April 16, 2024

A ruling by the Alabama Supreme Court sends shivers up the spine of America’s IVF industry 

A stunning decision by the Alabama Supreme Court has sent shivers throughout the US IVF industry. It ruled last week that frozen embryos must be regarded as children under state law.

The case was brought by three couples whose embryos had been destroyed in a bizarre accident at a fertility clinic. In Burdick-Aysenne v. Center for Reproductive Medicine, the court decided 8 to 1 that parents could sue over the death of a minor child under an 1872 statute. Justice Jay Mitchell wrote for the majority: 

This Court has long held that unborn children are “children” for purposes of Alabama’s Wrongful Death of a Minor Act, a statute that allows parents of a deceased child to recover punitive damages for their child’s death. The central question presented in these consolidated appeals, which involve the death of embryos kept in a cryogenic nursery, is whether the Act contains an unwritten exception to that rule for extrauterine children — that is, unborn children who are located outside of a biological uterus at the time they are killed. Under existing black-letter law, the answer to that question is no: the Wrongful Death of a Minor Act applies to all unborn children, regardless of their location. 

The court repeatedly used the expression “extrauterine children” to describe frozen embryos. Frozen embryos are currently regarded as property in most jurisdiction. If they are “extrauterine children”, Alabama’s IVF industry may be forced to make radical changes in its practices. The sole dissenting justice said as much in his opinion: “the main opinion’s holding almost certainly ends the creation of frozen embryos through in vitro fertilization (‘IVF’) in Alabama.”

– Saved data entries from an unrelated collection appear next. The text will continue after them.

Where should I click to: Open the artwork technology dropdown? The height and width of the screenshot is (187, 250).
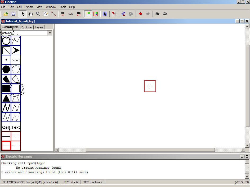pos(50,33)
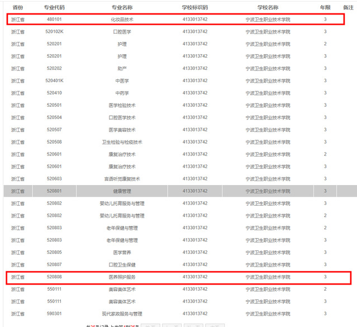Select the 医学美容技术 major cell
Viewport: 357px width, 327px height.
click(122, 130)
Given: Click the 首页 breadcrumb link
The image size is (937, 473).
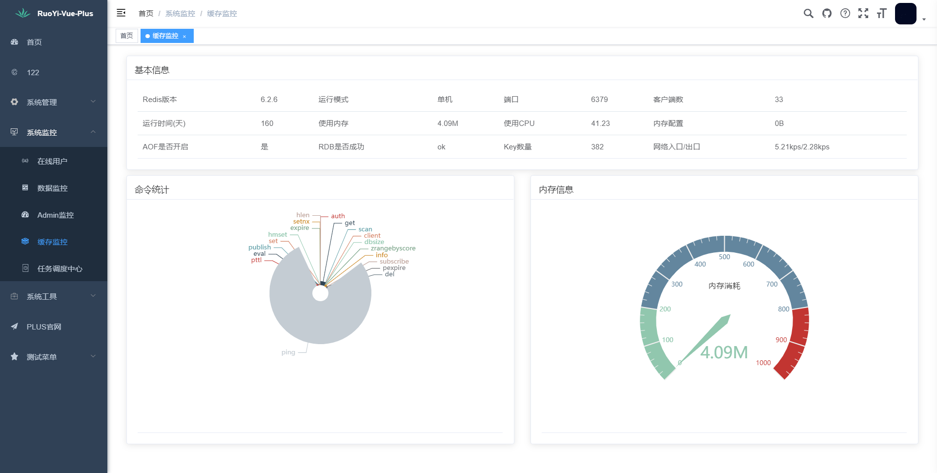Looking at the screenshot, I should pos(145,14).
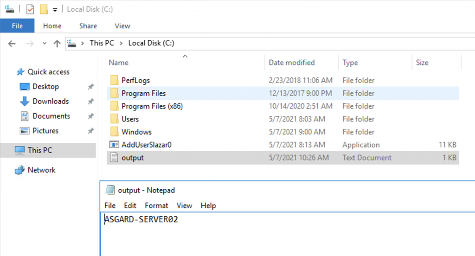Viewport: 475px width, 256px height.
Task: Open the File ribbon tab
Action: [x=17, y=26]
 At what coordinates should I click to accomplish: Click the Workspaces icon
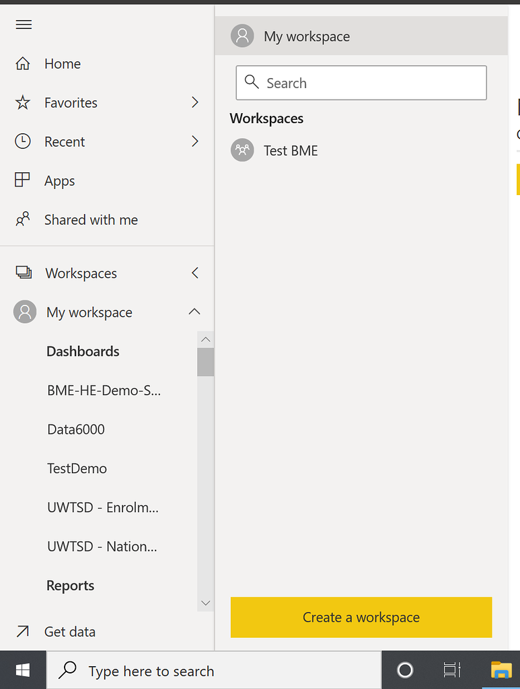(x=24, y=273)
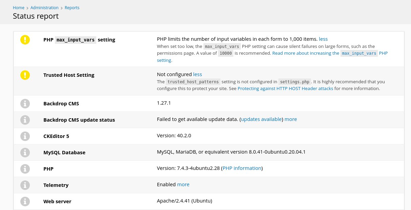This screenshot has width=411, height=210.
Task: Navigate to Reports in the breadcrumb
Action: pos(72,8)
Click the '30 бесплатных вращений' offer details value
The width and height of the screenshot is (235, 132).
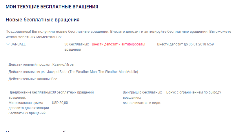coord(73,92)
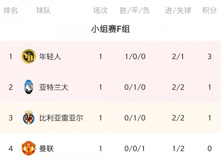
Task: Select the 积分 column header
Action: click(209, 10)
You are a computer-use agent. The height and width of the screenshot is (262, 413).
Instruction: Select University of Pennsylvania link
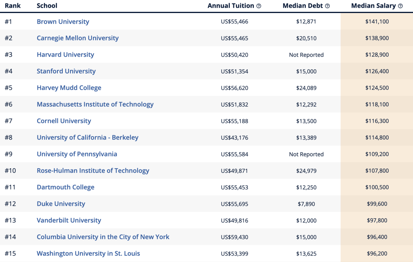pos(77,154)
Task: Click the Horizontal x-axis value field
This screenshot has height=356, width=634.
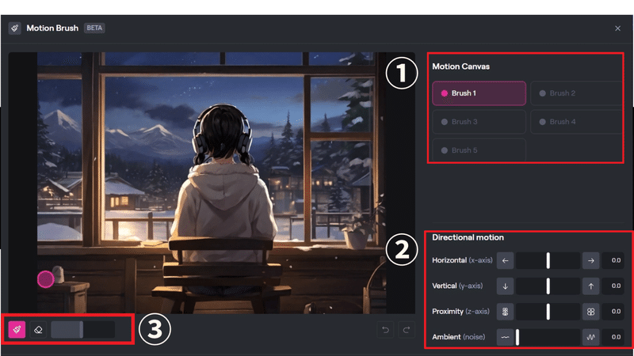Action: (x=613, y=261)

The University of Alabama at Birmingham health system has already pressed the pause button on IVF treatments. 

“We are saddened that this will impact our patients’ attempt to have a baby through IVF, but we must evaluate the potential that our patients and our physicians could be prosecuted criminally or face punitive damages for following the standard of care for IVF treatments,” a spokesperson said.

Even the White House weighed in. President Biden’s press secretary, Karine Jean-Pierre, said that the Alabama court’s decision would lead to “exactly the type of chaos that we expected when the Supreme Court overturned Roe v. Wade and paved the way for politicians to dictate some of the most personal decisions families can make.”